17 June 2021
Thinking Big about another Melbourne Cup
10 March 2021
When Good Idea (So You Think) outstayed his rivals in Monday’s Adelaide Cup (Gr 2, 3200m) carrying the colours of the late Dato’ Tan Chin Nam, great racing memories came flooding back for many. The win reminded us of Melbourne Cups (Gr 1, 3200m) and Cox Plates (Gr 1, 2040m) gone by when the famous chess board silks became iconic through the deeds of horses such as Saintly (Sky Chase) and So You Think (High Chaparral).
Good Idea, a home bred out of Group 1-winning mare Faint Perfume (Shamardal), races for the Estate of the late Dato’ Tan Chin Nam and continues the huge legacy of the Malaysian businessman who died in 2018 aged 93.
Duncan Ramage, the long time racing manager for Chin Nam, still takes care of the family’s bloodstock interests in Australia today, and says the performance of Good Idea at Morphettville justifies a tilt at this year’s Melbourne Cup.
“I think even if the favourite (Tralee Rose) got a better run in transit it would not have beaten him.
“The performance was probably above my expectations but Phillip (Stokes) was confident. He had put the ground work into this horse. It was a great training performance to get him up to two miles in such a short time,” said Ramage.
Good Idea could run in the upcoming Sydney Cup (Gr 1, 3200m) or instead be reserved for the Andrew Ramsden Stakes (Listed, 2800m) at Flemington on May 15, which provides the winner with automatic entry into the Melbourne Cup.

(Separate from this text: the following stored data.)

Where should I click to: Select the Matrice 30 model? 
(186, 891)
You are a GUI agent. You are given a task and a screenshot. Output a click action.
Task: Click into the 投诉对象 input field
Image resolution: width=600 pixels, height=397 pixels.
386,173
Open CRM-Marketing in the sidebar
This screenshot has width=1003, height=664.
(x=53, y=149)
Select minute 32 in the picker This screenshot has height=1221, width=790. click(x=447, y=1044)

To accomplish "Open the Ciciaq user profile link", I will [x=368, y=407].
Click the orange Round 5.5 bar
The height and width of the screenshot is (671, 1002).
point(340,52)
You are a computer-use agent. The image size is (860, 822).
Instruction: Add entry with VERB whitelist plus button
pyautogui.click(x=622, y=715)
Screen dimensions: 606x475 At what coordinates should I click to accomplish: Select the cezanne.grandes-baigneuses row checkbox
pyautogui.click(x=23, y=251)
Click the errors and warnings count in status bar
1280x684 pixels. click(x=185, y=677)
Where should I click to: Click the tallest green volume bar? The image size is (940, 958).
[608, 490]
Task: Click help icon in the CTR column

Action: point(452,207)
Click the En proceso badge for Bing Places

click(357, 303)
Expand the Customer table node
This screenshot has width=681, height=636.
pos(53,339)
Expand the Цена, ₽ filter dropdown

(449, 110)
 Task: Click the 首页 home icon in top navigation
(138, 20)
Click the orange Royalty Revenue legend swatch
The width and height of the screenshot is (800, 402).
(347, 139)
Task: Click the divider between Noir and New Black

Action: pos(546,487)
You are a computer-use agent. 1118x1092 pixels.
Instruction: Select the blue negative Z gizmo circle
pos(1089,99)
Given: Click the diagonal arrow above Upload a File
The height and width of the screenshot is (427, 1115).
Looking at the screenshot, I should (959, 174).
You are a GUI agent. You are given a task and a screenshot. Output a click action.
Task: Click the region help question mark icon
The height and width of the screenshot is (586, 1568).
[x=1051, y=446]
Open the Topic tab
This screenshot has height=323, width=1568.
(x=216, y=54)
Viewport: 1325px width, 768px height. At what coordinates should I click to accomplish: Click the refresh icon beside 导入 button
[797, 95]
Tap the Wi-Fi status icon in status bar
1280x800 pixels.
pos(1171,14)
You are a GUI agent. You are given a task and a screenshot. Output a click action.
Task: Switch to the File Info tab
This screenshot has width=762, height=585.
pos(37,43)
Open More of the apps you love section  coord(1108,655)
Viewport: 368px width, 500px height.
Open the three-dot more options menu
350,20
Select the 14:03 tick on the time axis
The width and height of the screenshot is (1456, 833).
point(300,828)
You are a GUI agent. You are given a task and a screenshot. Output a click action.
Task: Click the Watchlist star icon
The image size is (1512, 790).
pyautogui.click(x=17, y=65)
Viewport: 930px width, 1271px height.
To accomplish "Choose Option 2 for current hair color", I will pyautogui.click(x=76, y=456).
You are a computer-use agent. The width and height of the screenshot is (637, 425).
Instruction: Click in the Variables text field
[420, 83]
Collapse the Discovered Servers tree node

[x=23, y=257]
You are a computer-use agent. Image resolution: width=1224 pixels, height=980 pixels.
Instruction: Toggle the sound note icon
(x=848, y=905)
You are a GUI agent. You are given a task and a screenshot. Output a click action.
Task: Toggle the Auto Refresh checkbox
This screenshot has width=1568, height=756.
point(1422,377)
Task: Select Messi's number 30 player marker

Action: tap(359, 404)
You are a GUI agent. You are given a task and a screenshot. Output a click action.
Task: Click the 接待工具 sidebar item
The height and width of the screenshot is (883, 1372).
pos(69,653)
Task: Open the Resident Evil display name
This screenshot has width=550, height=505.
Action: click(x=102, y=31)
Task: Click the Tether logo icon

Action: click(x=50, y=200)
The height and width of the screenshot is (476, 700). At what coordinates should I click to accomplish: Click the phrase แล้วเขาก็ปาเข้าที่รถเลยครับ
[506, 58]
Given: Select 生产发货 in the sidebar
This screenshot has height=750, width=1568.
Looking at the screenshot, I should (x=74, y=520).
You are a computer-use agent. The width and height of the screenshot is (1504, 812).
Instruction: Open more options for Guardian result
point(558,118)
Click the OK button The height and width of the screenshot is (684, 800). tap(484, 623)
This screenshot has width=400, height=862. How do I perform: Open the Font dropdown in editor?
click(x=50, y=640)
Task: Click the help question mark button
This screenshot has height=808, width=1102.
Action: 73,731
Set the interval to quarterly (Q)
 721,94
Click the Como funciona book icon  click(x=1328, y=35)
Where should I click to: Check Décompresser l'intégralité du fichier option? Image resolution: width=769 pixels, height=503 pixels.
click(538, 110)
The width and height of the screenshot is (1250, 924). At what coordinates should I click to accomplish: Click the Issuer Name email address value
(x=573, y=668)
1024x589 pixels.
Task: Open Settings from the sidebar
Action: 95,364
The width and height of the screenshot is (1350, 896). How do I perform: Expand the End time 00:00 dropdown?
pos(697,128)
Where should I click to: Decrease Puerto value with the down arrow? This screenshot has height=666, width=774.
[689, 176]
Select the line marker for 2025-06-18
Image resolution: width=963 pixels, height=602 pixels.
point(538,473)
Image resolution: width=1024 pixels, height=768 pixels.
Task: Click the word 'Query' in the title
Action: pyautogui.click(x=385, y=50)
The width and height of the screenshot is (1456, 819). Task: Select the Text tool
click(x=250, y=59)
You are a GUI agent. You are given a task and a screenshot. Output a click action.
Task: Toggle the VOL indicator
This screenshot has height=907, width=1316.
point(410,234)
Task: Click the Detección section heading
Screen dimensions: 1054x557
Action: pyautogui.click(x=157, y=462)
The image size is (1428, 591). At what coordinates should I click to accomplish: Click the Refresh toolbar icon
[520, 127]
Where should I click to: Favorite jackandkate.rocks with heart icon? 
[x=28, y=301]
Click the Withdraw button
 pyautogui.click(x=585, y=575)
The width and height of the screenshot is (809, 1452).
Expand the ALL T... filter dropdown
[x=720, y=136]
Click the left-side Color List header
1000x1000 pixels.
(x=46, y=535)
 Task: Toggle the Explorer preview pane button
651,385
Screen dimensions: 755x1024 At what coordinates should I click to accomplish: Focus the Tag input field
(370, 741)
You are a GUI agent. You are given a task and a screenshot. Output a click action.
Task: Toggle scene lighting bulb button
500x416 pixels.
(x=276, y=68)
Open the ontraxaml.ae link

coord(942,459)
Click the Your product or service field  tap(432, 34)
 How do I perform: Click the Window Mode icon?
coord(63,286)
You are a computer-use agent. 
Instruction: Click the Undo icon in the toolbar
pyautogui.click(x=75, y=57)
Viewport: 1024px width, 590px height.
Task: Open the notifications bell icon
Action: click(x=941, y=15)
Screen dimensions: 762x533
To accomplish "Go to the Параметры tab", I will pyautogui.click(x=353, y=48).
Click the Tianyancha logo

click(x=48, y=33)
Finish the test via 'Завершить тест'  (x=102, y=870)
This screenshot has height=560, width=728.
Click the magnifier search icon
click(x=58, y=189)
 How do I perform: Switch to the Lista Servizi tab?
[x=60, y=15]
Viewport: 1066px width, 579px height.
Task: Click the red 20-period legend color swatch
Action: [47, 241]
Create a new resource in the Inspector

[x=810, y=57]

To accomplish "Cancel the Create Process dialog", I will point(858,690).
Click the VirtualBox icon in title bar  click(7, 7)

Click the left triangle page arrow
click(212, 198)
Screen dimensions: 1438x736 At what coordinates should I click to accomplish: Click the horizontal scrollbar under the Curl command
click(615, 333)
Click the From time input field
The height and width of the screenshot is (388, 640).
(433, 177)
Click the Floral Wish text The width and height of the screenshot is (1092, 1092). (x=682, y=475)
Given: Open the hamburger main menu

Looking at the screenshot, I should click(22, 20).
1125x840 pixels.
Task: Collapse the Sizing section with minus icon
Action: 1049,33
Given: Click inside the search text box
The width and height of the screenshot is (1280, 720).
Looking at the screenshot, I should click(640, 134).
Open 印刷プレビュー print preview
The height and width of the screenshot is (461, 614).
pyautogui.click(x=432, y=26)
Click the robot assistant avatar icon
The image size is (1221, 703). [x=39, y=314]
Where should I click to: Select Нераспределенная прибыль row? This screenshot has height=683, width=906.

“We will leave it up to Phillip to determine how he’s recovered from a rushed campaign into the Adelaide Cup and whether a Sydney Cup is viable.
“Phillip deserves the chance to get him into the Melbourne Cup and see what happens. He’s passed the first ballot clause and may get high up enough in the rankings to force a passage into it.”
And should Good Idea make the cut, he might not be the only horse sporting Dato’ Chin Nam’s colours in the race this year.
The Estate that represents his three children, Tan Boon Seng, Tan Boon Lee and Tan Lei Cheng, also owns the winner of last November’s Sandown Cup (Listed, 3200m), Carif (So You Think), who has been earmarked as a potential contender.
“We are delighted with the Adelaide Cup and Sandown Cup but we just have to improve what cup it is now,” joked Ramage.
Like Good Idea, Carif is a home bred son of So You Think. He’s out of Group 1-winning mare Norzita (Thorn Park) who the family raced, and eventually sold to Arrowfield Stud for $1.7 million at the 2019 Inglis Chairman’s sale in foal to Snitzel (Redoute’s Choice). The resultant yearling filly is entered for next month’s Inglis Australian Easter Yearling sale as lot 455.
“Fingers crossed we will have two horses in the Cup which are both home breds by a stallion and two mares that we raced.
“These horses both stem from some of our original yearling acquisitions that have bred on. There would not be too many people breeding major winners by sires and dams they raced themselves. All of these horses were multiple Group 1 winners in their own right and have now combined to win stakes races themselves.”
Whilst Think Big Stud’s breeding interests and stud operations have been wound up, the recent racetrack success has unquestionably inspired Dato’ Chin Nam’s children to show a deeper commitment to investing in Australian racing.
“They are delighted. They have got keen on seeing their colours win and they talk about ‘dad’s’ colours.
So far this year they have bought into a total of eight yearlings – at the Magic Millions Gold Coast Yearling Sale (five) and the New Zealand Bloodstock National Yearling Sale (three).
“We are not the major owner in every horse now but they are keen and want to make sure every horse we are in is carrying their colours.”
The Estate of the late Dato’ Tan Chin Nam now has horses positioned with Anthony Cummings, Snowden Racing, Mick Price and Mick Kent Jnr, John O’Shea, Chris Anderson John Sargent and John Thompson.
Carif and Good Idea will be amongst the last of their home-bred horses to race in Australia.
“Think Big’s breeding will come to an end because that’s not what the family wants to do so they will be the last of the true homebreds.
“Unless you are breeding in big numbers you are better off buying them. The cost of running a stud properly is very expensive.”
Ramage explained that their racing interests nowadays are funded solely from revenue generated by horse activities.
“We are running off revenue. Prize-money and service fees are providing upkeep and investment for future acquisitions.
“It’s not a rich man’s toy with money injected as needed, it’s run as a company and there wouldn’t be too many racing outfits that are running off revenue. Although a bit of extra working capital would be marvellous, nothing that a Melbourne Cup win wouldn’t assist. ” he said.